Fanconi-Bickel syndrome can usually be identified in patients by neonatal screening for galactose, a type of sugar. Patients with FBS are intolerant to galactose. Other diagnostic factors include an impaired glucose tolerance test, x ray to determine the pattern of rickets, urine tests to measure levels of glycose, phosphates, amino acids, and bicarbonate, and a liver biopsy to detect abnormal galactose oxidation.
The long-term prognosis has not been determined. It may depend on the severity of symptoms and early diagnosis and treatment of symptoms. The first person diagnosed with the disorder in 1949 was a four-year-old Swiss boy with consanguineous parents. At six months, the boy had excessive thirst, constipation, and was not thriving. He was treated with vitamin D and calcium supplements. At about age four, the boy had short stature, a protruding abdomen, an enlarged liver, facial obesity, osteopenia, and hyperlordosis. At age 12, the boy was found to be resistant to glycogen. In 1997 at age 52, the patient, without any treatment other than vitamin D and calcium supplements, was of short stature (4 ft 8 in or 140 cm tall), weighed about 95 lbs (43 kg), had a moderately protruding abdomen, and a smaller than normal liver. Other than arthritis, he had no medical complaints. However, other people diagnosed as children with FBS had much shorter life spans. Long-term follow-up studies of nine persons with FBS showed severely retarded growth, partly compensated for by late onset of puberty.

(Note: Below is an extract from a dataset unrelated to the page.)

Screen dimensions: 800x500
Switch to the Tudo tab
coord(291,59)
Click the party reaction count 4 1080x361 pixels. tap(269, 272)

There is no effective treatment for Fanconi-Bickel syndrome. However, some of the symptoms can be treated with adequate supplementation of water, electrolytes, and vitamin D, restriction of galactose, and a diabetes mellitus-like diet (low sugar and low carbohydrate) presented in frequent small meals. These treatments can improve growth and give the patient a general sense of well-being.